İnsan denen canlı düşünme ve konuşma yeteneğiyle, diğer hayvan akrabalarından ayrılırken, bunu tam anlamıyla gerçekleştirmediği için, beyin yapısının %80’i hayvani güdülerin etkin olduğu bir iradeyle hareket eder. Ve insanın beyin yapısı, üç temel bölüme ayrılarak hareket etmekte.
1. Ego
2. İd (Bilinç)
3. Süperego.
 
Dikkat edilirse beyinin 3’te 2’si egodan ibarettir. Her iki egoist yapıyı insanın kontrollü ve bilinçli yönlendirebilmesi için, bilincini doğru, gerçek ve yeterli kültürel bilgilerle doldurmasıyla mümkündür. Bilinci doğru, gerçek, yeterli bilgiyle dolu olmayan kişi veya kişilerin beyinleri, ego ve süperegonun kontrolünde hareket eder. Ki düşünme, konuşma yeteneği her zaman bu hayvani özellik tarafından yönlendirilmektedir. İşte Ahlak, namus, özgürlük gibi kuralları, ego ve süperegonun biçimlendirdiği insanın, ahlaklı olduğunu ifade etmek ahlaktan, insanlıktan bir şey anlamamaktır. Bu gerçeklik tüm insanlar tarafından kabul edilip, mevcut ahlak kuralları yok edilmeye başlandığında, ancak üst insan ve üst ahlaka sahip olunabilir. İnsanın beyin ve düşünme niteliğini kısaca bu şekilde hatırlarken, yedi bin yıldır ahlak, namus, özgürlük adına, her türlü insan dışılığı yaşatan uygarlıkların, bilinç yapılarının nitelik derecesini tahmin etmek zor değil. Diğer taraftan modern insan ise, uygarlıklara hayranlık duyup yüceltirken modernizmi putlaştırması, modern insanda da ahlaki niteliğin olmadığını görüyoruz.

********

# Yazılı Görev:
Metin alıntısına göre insanın beyin yapısı hangi temel bölümlere ayrılır?

# Verilen Bilgiler:
********

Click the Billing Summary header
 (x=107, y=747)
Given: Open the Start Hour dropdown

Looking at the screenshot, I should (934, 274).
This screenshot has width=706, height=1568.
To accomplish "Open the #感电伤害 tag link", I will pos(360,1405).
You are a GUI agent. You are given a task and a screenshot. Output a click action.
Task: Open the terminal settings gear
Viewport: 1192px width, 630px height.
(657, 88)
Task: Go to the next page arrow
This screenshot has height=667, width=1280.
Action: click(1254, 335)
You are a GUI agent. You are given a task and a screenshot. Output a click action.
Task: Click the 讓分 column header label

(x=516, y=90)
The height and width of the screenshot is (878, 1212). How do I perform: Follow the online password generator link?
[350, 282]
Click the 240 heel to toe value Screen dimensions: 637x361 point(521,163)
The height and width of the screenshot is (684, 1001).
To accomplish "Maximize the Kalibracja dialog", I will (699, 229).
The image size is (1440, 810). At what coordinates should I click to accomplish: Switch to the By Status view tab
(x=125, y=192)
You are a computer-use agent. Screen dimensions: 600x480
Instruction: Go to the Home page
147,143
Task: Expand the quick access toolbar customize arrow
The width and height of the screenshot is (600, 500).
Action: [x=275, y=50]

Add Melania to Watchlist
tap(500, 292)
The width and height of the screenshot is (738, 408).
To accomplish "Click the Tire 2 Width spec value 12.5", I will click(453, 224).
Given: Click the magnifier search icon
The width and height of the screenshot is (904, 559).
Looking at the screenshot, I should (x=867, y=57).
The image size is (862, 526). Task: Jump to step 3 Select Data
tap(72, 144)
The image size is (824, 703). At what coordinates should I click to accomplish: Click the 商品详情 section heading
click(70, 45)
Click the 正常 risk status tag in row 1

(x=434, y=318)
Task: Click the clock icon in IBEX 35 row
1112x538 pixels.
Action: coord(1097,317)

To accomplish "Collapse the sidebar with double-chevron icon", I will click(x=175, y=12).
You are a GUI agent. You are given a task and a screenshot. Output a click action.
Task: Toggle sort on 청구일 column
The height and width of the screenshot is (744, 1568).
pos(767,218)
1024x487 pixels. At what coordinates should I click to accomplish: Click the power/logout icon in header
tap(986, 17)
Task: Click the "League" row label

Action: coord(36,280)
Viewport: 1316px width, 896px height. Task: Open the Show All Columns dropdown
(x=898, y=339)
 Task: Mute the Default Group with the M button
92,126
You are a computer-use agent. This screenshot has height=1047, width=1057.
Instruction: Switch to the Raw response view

********

# Tam Yanıt:
Ego, id (bilinç) ve süperego.